Green and McBride will not be reinventing Carpenter’s wheel. Instead, they’re adding some torque and drive into it, along with the result is among the finest horror sequels in most years. It’s never dumb, always thrilling, surprisingly funny, and scary as hell when Green wants that it is. This is a satisfying movie, and don’t be blown away if this breathes new life to the slasher horror genre. Studios could be chomping on the bit to bring back some of those franchises, but when they don’t approach all of them with the level of admiration and respect that Green and McBride do here, they can well be doomed to fail.

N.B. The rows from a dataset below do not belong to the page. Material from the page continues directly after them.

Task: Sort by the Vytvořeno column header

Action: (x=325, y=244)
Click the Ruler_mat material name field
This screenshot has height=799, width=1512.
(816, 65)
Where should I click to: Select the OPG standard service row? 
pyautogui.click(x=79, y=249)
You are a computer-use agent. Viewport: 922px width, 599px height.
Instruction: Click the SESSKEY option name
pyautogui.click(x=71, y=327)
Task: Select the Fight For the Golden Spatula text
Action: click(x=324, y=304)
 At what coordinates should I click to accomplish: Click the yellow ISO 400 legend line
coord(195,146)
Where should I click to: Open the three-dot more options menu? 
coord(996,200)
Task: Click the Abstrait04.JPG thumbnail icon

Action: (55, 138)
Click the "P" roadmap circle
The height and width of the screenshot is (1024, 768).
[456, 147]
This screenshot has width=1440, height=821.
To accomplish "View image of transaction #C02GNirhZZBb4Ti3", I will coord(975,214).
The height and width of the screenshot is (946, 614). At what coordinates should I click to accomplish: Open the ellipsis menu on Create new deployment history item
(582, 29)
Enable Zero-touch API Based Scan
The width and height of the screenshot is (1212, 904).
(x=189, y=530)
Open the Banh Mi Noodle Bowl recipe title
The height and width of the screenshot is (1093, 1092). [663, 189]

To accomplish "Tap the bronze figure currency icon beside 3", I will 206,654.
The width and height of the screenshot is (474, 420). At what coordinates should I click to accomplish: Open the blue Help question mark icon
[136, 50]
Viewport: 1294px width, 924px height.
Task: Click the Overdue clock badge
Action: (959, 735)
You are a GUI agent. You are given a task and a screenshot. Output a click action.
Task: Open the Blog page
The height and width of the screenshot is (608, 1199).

Of course, Laurie is going to have the last bitter laugh - because, sure enough, Michael Myers (Nick Castle) breaks from an insane asylum and cuts a bloody path returning to Haddonfield. Here is where Halloween is most successful. The franchise overall slowly turned Michael Myers in to a generic, predictable slasher - someone merely readily available to quickly dispatch horny teens, and no other. This Halloween effectively reminds us of how uniquely terrifying he is able to be: a certain monster, a walking battering ram smashing his way through everyone and all things in his sight. He has no sympathy, no empathy, no humanity. He is an unstoppable killing machine, and it’s unnerving and terrifying to view.

The Laurie and Michael segments of Halloween are worth celebrating. Unfortunately, nearly the rest around them is just not. A tacked-on storyline involving Allyson and her secondary school friends is rushed and clumsy, and there to present Michael more victims to decimate. And a plotline involving Michael’s new doctor (Haluk Bilginer) borders on laughable.